Rueppell 氏によると、ジュース製造者はインライン調合に切り替えるだけで、原料コストを年間 250,000 ユーロ以上節約できることになります。 「必要なすべての製品仕様を確保しながら製造を調整するためには、原材料処理の精度と正確性を高めることが重要です。」

これにより、メーカーのコストが削減されるとともに、安定した製品と品質も保証されます。

精度による効率

このようなメリットは、精度の高い最新のインラインブレンダーにより実現します。基本的に、インラインブレンダーは複数の液体流(水、シロップ、濃縮液など)を 1 つの大きな流れに統合します。そして、レシピが正確であることを確認するために、その流れを 1 秒間に数回監視します。 ばらつきが検出されると、ブレンダーが自動的に調整しプロセスを正常に戻します。

製品ロスも少なくなります。 製品ロスは通常、始動時、断続的な停止中、および切り替え時に発生します。 インライン設定では、製造終了時に各モジュール内にある未定義の混合工程は、スマートレシピ処理ルーチンによってすべて処理されます。 そのため、レシピの作成からプロセスの終了時まで、製品ロスがゼロになります。他にも、生産時間の短縮、洗浄作業の低減、生産プロセスの全体的な環境フットプリントの軽減といった利点があります。

「始動時と製品切り替え時の製品ロスを最小限に抑えることは、インライン調合の素晴らしい利点です。 一般的な製品ロスは文字どおりゼロ、つまり絶対最小値になります。」と Rueppell 氏は続けます。 「従来の調合設定では、混合工程が原因で、年間 100,000 リットルの有効な製品が簡単に失われる可能性があります。 テトラパックに寄せられた市場フィードバックによると、インライン調合では、原材料の純コストを年間で最大 28,000 ユーロ削減できます。もちろん、生産量の損失も低減できるということは言うまでもありません。」

アイドリングと洗浄回数の削減

インライン調合に移行すると、バッチ調合とは異なり機器がアイドル状態になることがなくなるため、操業効率も向上します。 さらに、連続ラインでは洗浄の必要性が低減するため、ダウンタイムが短縮され、水と洗剤の使用量の削減にもつながります。

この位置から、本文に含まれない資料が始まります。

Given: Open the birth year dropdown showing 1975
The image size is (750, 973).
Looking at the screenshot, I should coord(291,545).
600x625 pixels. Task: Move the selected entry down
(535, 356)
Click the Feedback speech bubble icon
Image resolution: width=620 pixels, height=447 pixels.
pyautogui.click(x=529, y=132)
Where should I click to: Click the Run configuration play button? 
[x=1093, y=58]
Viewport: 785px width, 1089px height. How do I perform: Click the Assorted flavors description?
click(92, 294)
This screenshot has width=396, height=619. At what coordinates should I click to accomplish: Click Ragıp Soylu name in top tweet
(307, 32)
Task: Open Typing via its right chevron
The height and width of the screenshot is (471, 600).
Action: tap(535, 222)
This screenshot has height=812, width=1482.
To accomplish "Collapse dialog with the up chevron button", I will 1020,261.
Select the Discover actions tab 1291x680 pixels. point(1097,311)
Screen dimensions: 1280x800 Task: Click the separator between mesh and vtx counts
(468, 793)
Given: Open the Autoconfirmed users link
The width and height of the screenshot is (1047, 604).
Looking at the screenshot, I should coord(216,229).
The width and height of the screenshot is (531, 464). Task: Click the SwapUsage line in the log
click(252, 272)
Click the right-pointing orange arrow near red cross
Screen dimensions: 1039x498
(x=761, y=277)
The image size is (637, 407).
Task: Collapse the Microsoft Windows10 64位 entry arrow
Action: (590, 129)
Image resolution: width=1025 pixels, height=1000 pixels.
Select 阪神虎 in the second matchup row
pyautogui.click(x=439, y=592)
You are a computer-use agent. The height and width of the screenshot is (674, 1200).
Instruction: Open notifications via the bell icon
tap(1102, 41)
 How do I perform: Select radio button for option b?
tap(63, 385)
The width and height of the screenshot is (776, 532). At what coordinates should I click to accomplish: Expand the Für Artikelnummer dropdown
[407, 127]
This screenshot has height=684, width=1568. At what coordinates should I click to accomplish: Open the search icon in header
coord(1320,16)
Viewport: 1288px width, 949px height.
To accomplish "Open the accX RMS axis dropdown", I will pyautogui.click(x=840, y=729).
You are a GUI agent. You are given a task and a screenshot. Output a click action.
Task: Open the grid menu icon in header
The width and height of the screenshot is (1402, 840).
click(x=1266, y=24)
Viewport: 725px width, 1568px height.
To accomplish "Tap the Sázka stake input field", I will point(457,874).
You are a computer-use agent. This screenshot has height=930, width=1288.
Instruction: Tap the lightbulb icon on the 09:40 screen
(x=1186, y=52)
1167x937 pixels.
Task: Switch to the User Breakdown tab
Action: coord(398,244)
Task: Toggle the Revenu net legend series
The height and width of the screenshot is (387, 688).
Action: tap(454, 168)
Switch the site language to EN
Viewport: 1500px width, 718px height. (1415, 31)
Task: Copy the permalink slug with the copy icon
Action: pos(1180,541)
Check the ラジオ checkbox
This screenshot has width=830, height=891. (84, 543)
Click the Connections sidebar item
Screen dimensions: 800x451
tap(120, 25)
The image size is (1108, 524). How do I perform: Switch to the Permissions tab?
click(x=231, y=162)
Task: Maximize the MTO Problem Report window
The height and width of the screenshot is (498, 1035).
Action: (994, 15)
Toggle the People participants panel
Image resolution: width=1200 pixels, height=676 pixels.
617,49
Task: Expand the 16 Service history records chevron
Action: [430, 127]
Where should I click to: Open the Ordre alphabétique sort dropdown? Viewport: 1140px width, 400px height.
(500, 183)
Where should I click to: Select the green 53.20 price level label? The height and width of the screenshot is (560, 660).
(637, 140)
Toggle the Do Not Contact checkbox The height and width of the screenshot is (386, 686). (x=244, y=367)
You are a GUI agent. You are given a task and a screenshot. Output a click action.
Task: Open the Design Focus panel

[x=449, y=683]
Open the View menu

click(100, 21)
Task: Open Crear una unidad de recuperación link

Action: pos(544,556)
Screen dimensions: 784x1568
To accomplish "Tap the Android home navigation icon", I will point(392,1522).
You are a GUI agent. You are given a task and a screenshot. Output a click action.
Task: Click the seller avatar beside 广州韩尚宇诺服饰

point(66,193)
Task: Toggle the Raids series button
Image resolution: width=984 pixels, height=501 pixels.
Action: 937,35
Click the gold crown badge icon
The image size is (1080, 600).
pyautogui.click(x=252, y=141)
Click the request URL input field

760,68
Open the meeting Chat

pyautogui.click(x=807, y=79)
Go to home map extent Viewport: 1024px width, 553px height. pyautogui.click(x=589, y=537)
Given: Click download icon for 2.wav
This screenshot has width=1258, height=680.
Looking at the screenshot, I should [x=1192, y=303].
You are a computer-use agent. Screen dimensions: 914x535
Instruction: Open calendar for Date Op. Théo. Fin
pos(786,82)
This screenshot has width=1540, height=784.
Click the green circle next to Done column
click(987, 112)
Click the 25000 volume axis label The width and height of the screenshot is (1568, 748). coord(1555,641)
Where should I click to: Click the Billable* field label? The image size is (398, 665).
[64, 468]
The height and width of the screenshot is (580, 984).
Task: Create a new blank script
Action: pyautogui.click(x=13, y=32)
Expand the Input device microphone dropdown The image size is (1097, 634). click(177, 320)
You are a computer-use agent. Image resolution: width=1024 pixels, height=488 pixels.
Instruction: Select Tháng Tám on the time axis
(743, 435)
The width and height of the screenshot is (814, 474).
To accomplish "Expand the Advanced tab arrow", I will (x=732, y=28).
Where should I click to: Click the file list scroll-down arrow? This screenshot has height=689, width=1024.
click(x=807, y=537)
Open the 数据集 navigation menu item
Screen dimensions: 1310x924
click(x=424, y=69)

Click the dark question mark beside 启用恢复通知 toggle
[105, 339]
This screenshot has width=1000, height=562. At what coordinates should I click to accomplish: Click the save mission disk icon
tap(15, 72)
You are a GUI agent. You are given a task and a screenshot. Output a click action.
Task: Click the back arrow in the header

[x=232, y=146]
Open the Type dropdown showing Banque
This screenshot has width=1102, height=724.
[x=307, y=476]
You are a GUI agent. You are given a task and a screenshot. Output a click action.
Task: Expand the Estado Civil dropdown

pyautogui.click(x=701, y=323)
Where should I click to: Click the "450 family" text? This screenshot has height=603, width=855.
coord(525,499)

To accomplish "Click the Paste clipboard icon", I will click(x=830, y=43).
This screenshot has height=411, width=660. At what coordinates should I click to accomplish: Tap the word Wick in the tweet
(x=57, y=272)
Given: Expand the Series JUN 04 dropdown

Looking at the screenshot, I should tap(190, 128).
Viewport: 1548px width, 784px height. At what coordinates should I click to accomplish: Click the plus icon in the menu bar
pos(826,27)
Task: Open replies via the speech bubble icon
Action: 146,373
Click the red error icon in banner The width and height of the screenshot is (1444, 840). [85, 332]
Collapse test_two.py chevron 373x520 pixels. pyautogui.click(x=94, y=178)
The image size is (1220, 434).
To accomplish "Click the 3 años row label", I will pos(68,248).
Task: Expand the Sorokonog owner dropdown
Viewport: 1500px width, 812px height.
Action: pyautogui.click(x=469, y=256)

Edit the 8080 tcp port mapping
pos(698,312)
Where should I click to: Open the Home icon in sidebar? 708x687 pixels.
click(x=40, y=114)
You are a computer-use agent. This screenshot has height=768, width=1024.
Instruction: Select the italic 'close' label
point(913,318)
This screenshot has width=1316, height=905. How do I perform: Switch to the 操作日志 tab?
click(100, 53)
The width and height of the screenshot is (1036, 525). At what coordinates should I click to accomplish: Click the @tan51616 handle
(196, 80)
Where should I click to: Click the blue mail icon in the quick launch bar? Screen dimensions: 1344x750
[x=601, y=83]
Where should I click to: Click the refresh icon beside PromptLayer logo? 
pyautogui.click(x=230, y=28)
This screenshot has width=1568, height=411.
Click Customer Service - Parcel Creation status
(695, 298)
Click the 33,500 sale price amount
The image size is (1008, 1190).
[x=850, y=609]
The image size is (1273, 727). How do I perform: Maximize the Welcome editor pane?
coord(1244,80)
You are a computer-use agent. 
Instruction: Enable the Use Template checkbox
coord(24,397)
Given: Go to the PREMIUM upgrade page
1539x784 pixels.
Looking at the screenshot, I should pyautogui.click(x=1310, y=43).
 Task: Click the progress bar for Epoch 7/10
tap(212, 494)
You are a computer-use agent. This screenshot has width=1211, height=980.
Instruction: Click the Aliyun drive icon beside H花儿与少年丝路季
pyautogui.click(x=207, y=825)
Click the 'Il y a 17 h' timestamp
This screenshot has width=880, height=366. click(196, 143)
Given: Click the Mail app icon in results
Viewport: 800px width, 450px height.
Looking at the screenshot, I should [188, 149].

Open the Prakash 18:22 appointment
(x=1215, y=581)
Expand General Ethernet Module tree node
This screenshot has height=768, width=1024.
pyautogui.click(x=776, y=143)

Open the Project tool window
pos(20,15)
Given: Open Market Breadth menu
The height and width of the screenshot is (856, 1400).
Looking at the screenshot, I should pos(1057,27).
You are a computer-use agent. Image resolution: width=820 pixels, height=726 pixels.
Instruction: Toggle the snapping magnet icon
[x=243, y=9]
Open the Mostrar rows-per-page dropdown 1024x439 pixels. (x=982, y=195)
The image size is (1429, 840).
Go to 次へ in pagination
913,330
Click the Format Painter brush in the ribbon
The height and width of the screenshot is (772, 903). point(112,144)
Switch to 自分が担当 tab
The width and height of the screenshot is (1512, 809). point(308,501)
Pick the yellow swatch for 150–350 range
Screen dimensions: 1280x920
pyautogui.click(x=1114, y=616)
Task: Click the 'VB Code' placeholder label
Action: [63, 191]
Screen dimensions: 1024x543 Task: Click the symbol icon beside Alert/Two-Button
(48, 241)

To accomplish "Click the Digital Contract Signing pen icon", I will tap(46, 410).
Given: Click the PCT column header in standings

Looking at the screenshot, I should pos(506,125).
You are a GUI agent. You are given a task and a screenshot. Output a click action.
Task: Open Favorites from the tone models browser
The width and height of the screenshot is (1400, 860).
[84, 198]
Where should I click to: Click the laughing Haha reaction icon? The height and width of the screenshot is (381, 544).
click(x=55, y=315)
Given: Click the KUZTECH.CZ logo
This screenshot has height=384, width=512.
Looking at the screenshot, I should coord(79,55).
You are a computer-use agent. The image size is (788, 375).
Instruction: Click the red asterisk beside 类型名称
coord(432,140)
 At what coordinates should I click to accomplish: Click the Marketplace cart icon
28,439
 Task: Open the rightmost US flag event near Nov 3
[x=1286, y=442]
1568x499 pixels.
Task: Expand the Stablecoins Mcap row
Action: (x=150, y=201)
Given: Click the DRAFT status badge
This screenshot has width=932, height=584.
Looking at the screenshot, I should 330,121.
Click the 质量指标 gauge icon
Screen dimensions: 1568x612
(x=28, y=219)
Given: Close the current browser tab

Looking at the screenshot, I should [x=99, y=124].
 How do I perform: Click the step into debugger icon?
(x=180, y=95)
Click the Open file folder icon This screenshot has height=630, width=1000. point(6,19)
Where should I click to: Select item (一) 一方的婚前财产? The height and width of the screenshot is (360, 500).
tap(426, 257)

「バッチ設定では一度に 1 つの製品しか製造できません。つまり、別のタンクから別の製品の製造するには、現在のプロセスが完了するまで待たなければなりません。 これは効率的とは言えません。」とRueppell 氏は語ります。

調合能力の向上を考えているジュース製造者がいると仮定します。 この場合、バッチラインにさらに 3 つのタンクを追加する代わりに、連続ブレンダーを導入できます。 インラインブレンダーはタンクに比べて設置面積が小さいため、設備を増設することなく生産力を増強できるため、コストを削減できます。

「連続的な調合は、飲料製造における多くの課題を解決します」と Rueppell 氏は述べています。 「操業コストと原材料コストの削減、生産効率の向上、製品ロスの減少を実現し、製品の品質を保証できます。 これは本当に飲料業界の救世主です。」